Cela devient évident dans l’art abstrait, qui renonce tout à fait à évoquer des objets reconnaissables : en nous présentant des formes et des couleurs qui ne représentent rien, l’artiste abstrait nous dit, de la manière la plus claire qui soit, que ce qui compte est de manifester l’essence (eidos) de la peinture : et n’est-elle pas, essentiellement, formes et couleurs sur une surface? Le tableau ne se transcende plus dans l’objet qu’il représente, il se retire dans l’immanence de ce qui est : l’art devient une méditation sur l’art et non plus une glorification du monde.

Ceux qui ne comprennent pas l’art moderne pensent que le modernisme relève de “l’art pour l’art”. En réalité le modernisme est méta-artistique, il est l’art de l’art.
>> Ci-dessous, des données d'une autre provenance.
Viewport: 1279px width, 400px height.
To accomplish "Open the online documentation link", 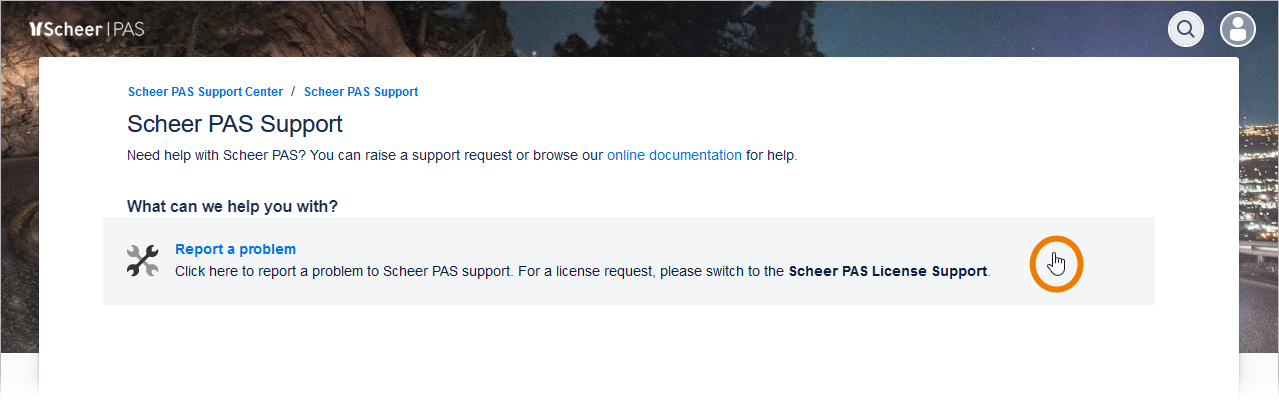I will tap(674, 155).
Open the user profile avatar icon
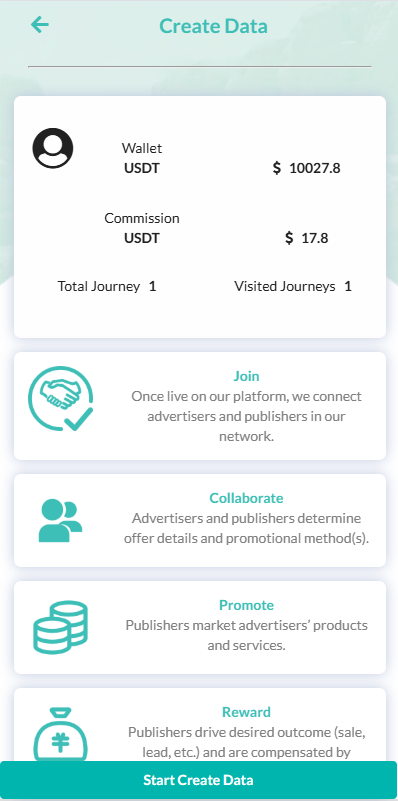Viewport: 398px width, 801px height. pyautogui.click(x=53, y=148)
Paradoxalement, l’art moderne – justement parce qu’il a fleuri à l’époque de l’ascension des démocraties[5] – est un art aristocratique, en cela qu’il s’adresse à l’élite des artistes : le spectateur la comprend, il peut en jouir, dans la mesure où lui-même perçoit en artiste. On pense qu’en dehors de cette aristocratie – dans laquelle le spectateur s’élève au rang de l’artiste, et non l’inverse – il y a le Kitsch, l’art pour les masses consommatrices. Dans l’art classique, on devenait un grand artiste en faisant un beau portrait du prince, aujourd’hui, on le devient en s’offrant soi-même comme prince et comme principe artistique à un public qui ipso facto fait partie de la cour. Sans oublier que l’artiste d’aujourd’hui a besoin de son Lord Chambellan, le grand critique.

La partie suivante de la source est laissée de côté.